Buffett, perhaps the most famous bargain hunter in the world, has struggled to find bargains over the past two years. Stocks marched to record highs, private equity firms and special-purpose acquisition companies (SPACs) bid up the price of acquisitions, and Berkshire’s rising stock price made the shares less enticing to repurchase.

However, Berkshire has boosted its buying this year. It plowed about $7 billion into Occidental Petroleum stock in 11 days, snapped up $4 billion of HP shares,  and struck a deal to acquire Alleghany for $11.6 billion in under two weeks.

Buffett’s company reported first-quarter earnings before the meeting on Saturday.

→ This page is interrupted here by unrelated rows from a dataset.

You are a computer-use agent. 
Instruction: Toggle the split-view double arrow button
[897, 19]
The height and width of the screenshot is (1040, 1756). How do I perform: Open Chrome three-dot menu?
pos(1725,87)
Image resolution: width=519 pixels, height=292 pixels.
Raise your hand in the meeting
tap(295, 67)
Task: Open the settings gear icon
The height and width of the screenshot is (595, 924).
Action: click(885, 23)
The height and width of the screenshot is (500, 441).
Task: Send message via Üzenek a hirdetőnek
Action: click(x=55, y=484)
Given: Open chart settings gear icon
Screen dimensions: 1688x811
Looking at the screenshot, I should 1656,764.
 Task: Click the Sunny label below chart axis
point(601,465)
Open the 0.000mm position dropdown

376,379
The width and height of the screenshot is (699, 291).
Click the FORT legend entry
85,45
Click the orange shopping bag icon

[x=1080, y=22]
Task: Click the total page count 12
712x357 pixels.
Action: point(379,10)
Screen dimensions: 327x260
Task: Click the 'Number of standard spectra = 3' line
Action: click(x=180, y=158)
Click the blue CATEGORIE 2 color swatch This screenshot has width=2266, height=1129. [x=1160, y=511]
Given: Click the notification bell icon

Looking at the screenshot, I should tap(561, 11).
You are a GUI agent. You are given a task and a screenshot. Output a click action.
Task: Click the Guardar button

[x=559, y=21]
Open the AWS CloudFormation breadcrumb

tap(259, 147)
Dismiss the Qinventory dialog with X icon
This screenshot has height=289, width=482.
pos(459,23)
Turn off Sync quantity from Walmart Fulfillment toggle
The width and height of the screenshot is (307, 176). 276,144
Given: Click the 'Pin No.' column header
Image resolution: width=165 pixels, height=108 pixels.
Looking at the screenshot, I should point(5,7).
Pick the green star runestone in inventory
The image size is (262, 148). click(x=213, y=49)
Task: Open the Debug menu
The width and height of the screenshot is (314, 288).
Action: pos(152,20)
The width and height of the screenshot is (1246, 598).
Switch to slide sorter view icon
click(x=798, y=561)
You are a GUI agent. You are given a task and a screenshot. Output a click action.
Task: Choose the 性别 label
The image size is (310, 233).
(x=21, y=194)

It revealed that it plowed a net $41 billion into stocks, slashing its cash pile by 28% to $106 billion. It also slowed share repurchases to $3.2 billion, marking its lowest level of buybacks since the first quarter of 2020.

Berkshire owns scores of businesses including Geico, See’s Candies, and the BNSF Railway, and holds multibillion-dollar stakes in Apple, Coca-Cola, Kraft Heinz, and other public companies.

Buffett is widely expected to discuss Berkshire’s latest purchases, and discuss the concerns roiling financial markets including rampant inflation, rising interest rates, Russia’s invasion of Ukraine, and continued supply chain disruptions due to the COVID-19 pandemic.